**EXERCISE DESCRIPTION**
An exact copy of the records is required, minus the pictures they hold.
[Start of section]
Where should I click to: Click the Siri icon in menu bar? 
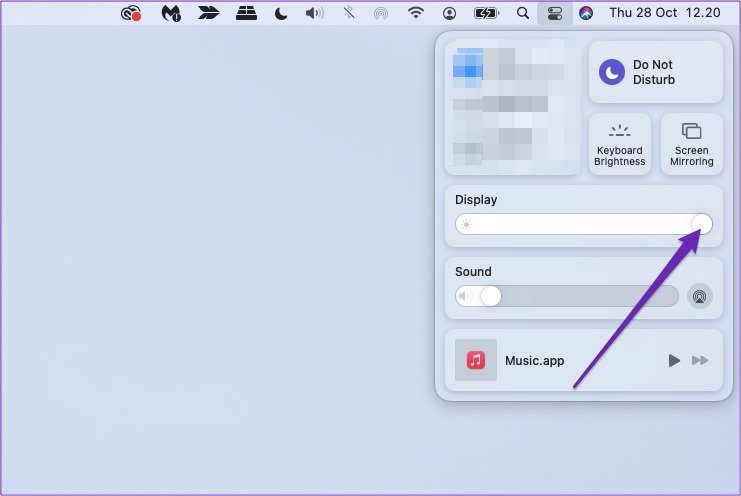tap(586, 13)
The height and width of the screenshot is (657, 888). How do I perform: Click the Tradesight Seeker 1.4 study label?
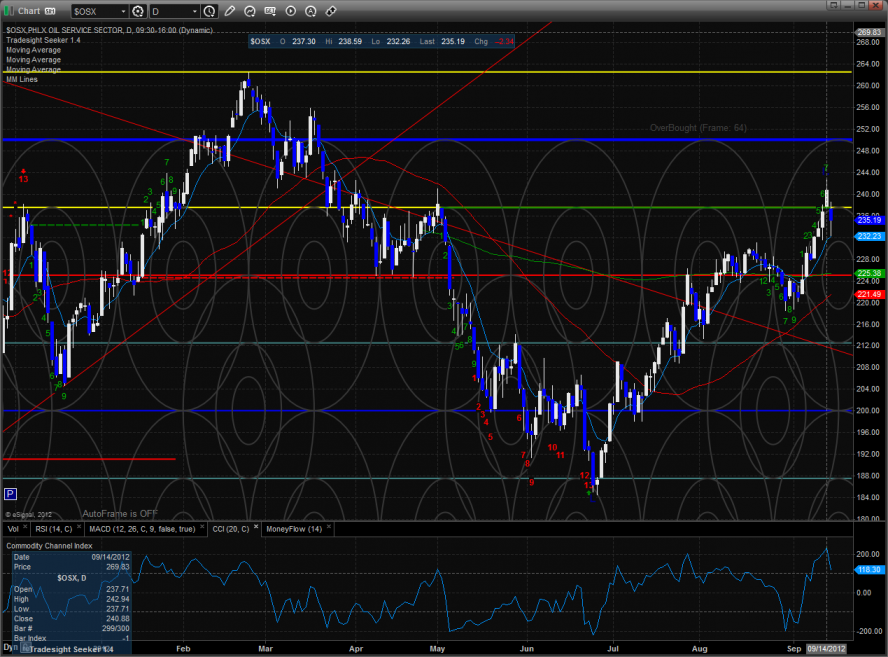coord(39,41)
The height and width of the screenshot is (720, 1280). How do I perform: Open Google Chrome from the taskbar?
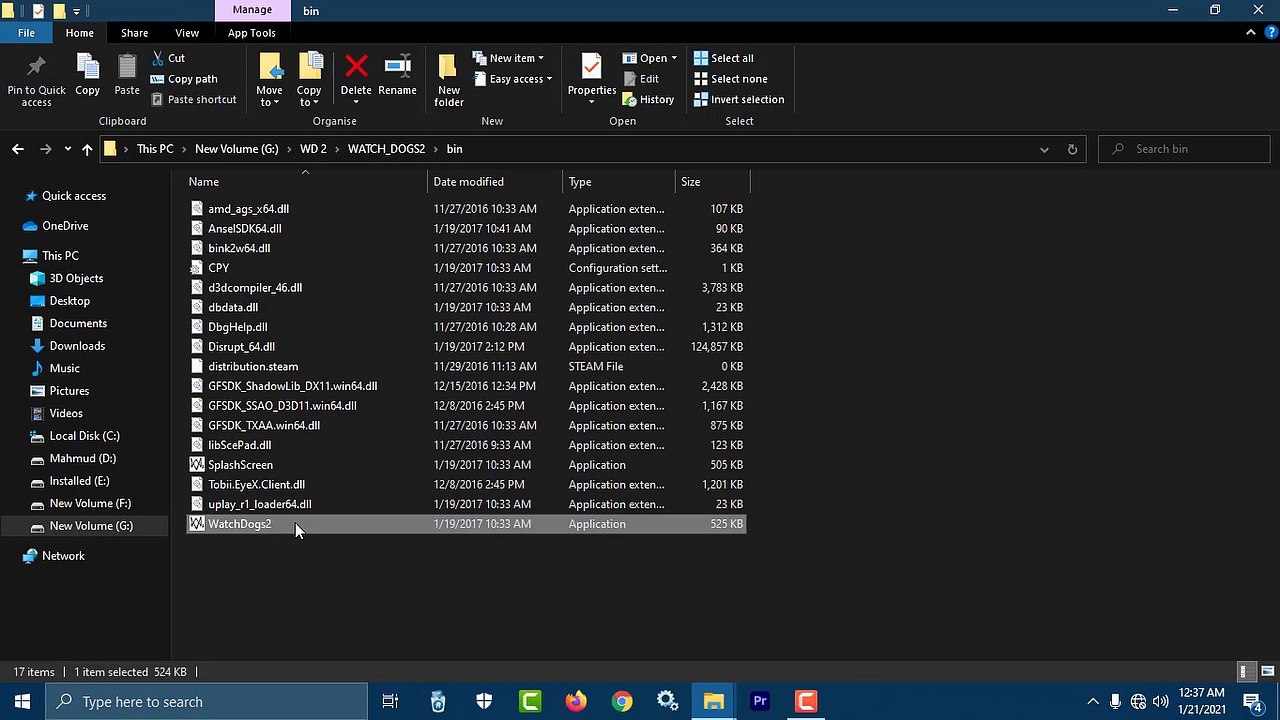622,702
[End of section]
**RESULT FOR THIS TASK**
Where should I click to: Click the Siri icon in menu bar? 
tap(586, 13)
The height and width of the screenshot is (657, 888). How do I perform: Click the Tradesight Seeker 1.4 study label?
coord(39,41)
The height and width of the screenshot is (720, 1280). How do I perform: Open Google Chrome from the taskbar?
622,702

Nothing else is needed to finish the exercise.